Dynastische Hochzeiten zwischen polnischen und deutschen Fürstenhäusern
Dynastische Hochzeiten, also Heiratsverbindungen zwischen regierenden Fürstengeschlechtern und ihren Familien, belebten nicht nur, sondern beeinflussten und gestalteten vom frühen Mittelalter bis ins 19. Jahrhundert die internationalen Beziehungen. „Welches Haus mit welcher Dynastie heiratete, war strategisch geplant und ein bedeutender Baustein der dynastischen Politik.“ (Peters, 2008) Kaum eine europäische Nation war von den wechselseitigen Eheverbindungen ausgeschlossen. Lediglich mit dem Osmanischen Reich sind, soweit bekannt, keine Ehen geschlossen worden. Anlässe für solche Heiraten waren der Zuwachs an Einfluss, Grundbesitz und Vermögen (Erwerbsheirat), die Etablierung zwischenstaatlicher Bündnisse, die Besiegelung von Friedensschlüssen, eine Neuorientierung in geopolitischen Zielen, das Aufrücken der gesamten Dynastie in einen höheren sozialen Status und der damit verbundene Prestigegewinn. „Für die Großmächte waren Heiraten eine Möglichkeit, kleinere Staaten an sich zu binden. Für kleinere Dynastien und Staaten hingegen […] waren sie eine ernstzunehmende Option, auf das Spiel der europäischen Mächte durch ein überregional vielfältiges Netzwerk Einfluss auszuüben.“ (Peters)
Persönliche Vorlieben der zu Verheiratenden hatten hinter diesen politischen und gewinnorientierten Verbindungen zurückzustehen, was sich darin zeigt, dass schon Kleinkinder zweier Dynastien miteinander verlobt beziehungsweise solche Eheversprechen bei einem Wechsel der politischen Bedingungen auch wieder gelöst werden konnten. Frauen folgten dem Willen der Väter, also der regierenden Herrscher, und deren Erben, also der älteren Brüder. Während politische Verträge und Friedensschlüsse oft schon nach kurzer Zeit gebrochen wurden, sicherte das Matrimonium, also die auf die Zeugung von Nachkommen und damit auf mindestens eine weitere Generation angelegte Ehe, „ein politisches Bündnis auf Dauer […], sofern es nicht vorzeitig zu einer Auflösung des Ehebundes kam. Bei der Eheverabredung im Rahmen politischer Verträge war die Braut Teil der Geschenke, die als Zeichen der Freundschaft, des Friedens und der Absicherung der politischen Verabredungen zwischen den Vertragspartnern getauscht wurden. Ihre Situation unterschied sich manchmal kaum von der einer Geisel.“ (Hedwig Röckelein, 2006)

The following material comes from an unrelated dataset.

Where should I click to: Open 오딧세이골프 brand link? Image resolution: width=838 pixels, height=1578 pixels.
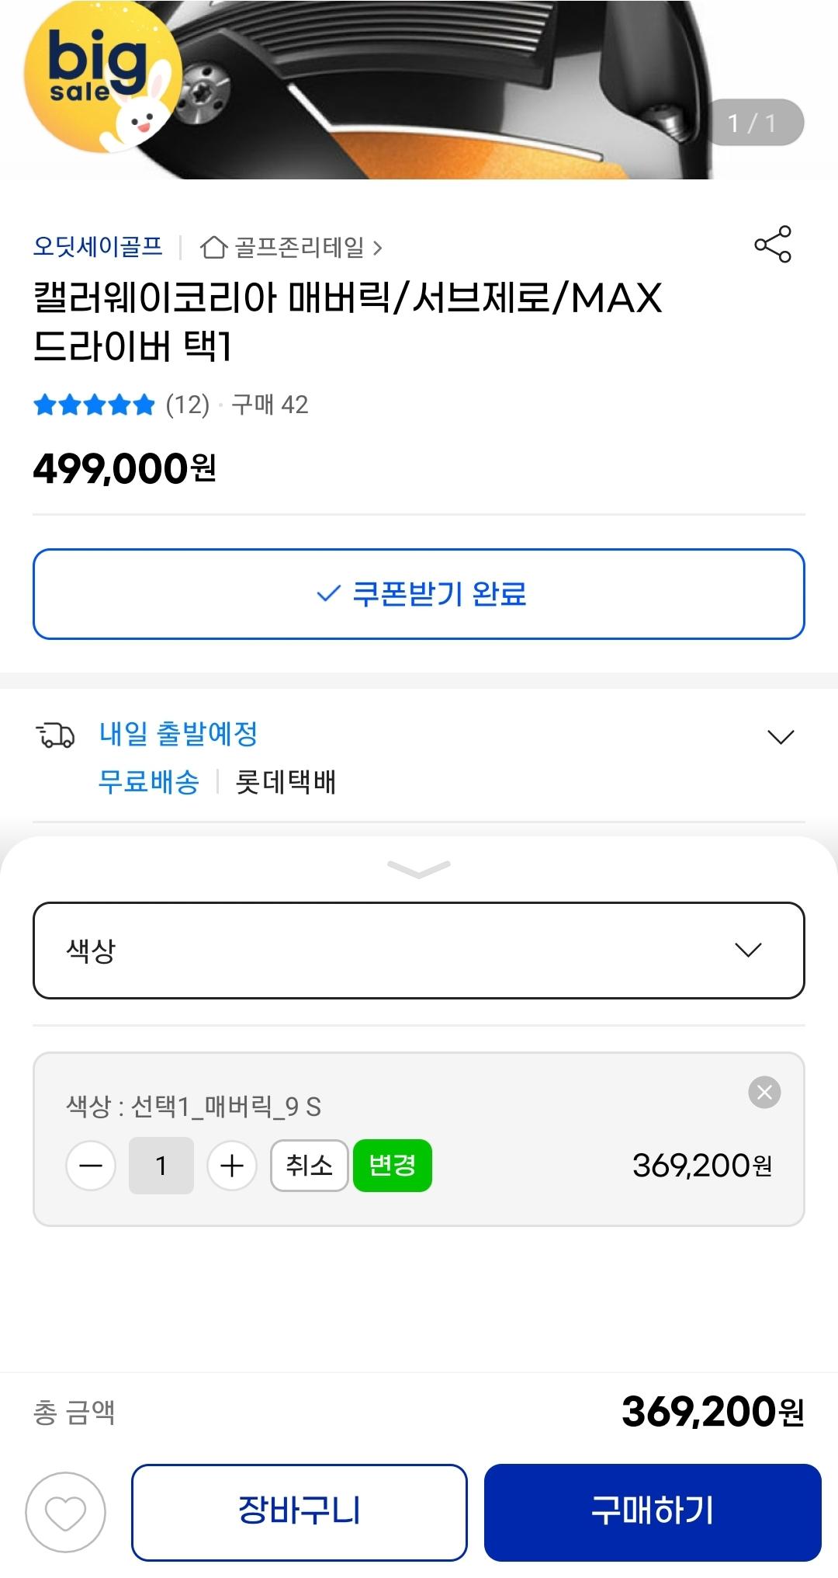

Liebe spielte, von Ausnahmen abgesehen, nur dann eine Rolle, wenn eine Ehe wirklich funktionierte oder wenn der Ehebund an einer außerehelichen Beziehung zerbrach. Dass es angesichts grundlegender ethnischer, kultureller und religiöser Unterschiede sowie konkurrierender Rechtsauffassungen überhaupt zu Ehen zwischen Dynastien der Slawen, Ungarn, Franken, Skandinavier und Sachsen kommen konnte, lag vermutlich an vergleichbaren Sozialsystemen sowie ähnlichen stammesbezogenen und patriarchalischen Gesellschaftsstrukturen, die ein auf Gleichwertigkeit angelegtes Tauschsystem mit „Schwestern und Töchtern gleichrangiger oder niederrangigerer Fürsten“ (Röckelein) ermöglichten. Über die vertraglichen Regelungen solcher Ehen, die die finanziellen Bedingungen (Mitgift, Erbe) ebenso wie den Verhaltenscodex regeln, ist ausführlich geschrieben worden. Zeitgenössische Quellen berichten im Einzelfall über die stattgefundenen Feste, über Reisen und Mobilität der Eheleute und über den wechselseitigen kulturellen Austausch, über Mitgift und Aussteuer sowie mitreisendes kirchliches Personal, Berater und weltlichen Hofstaat zwischen den beteiligten Nationen.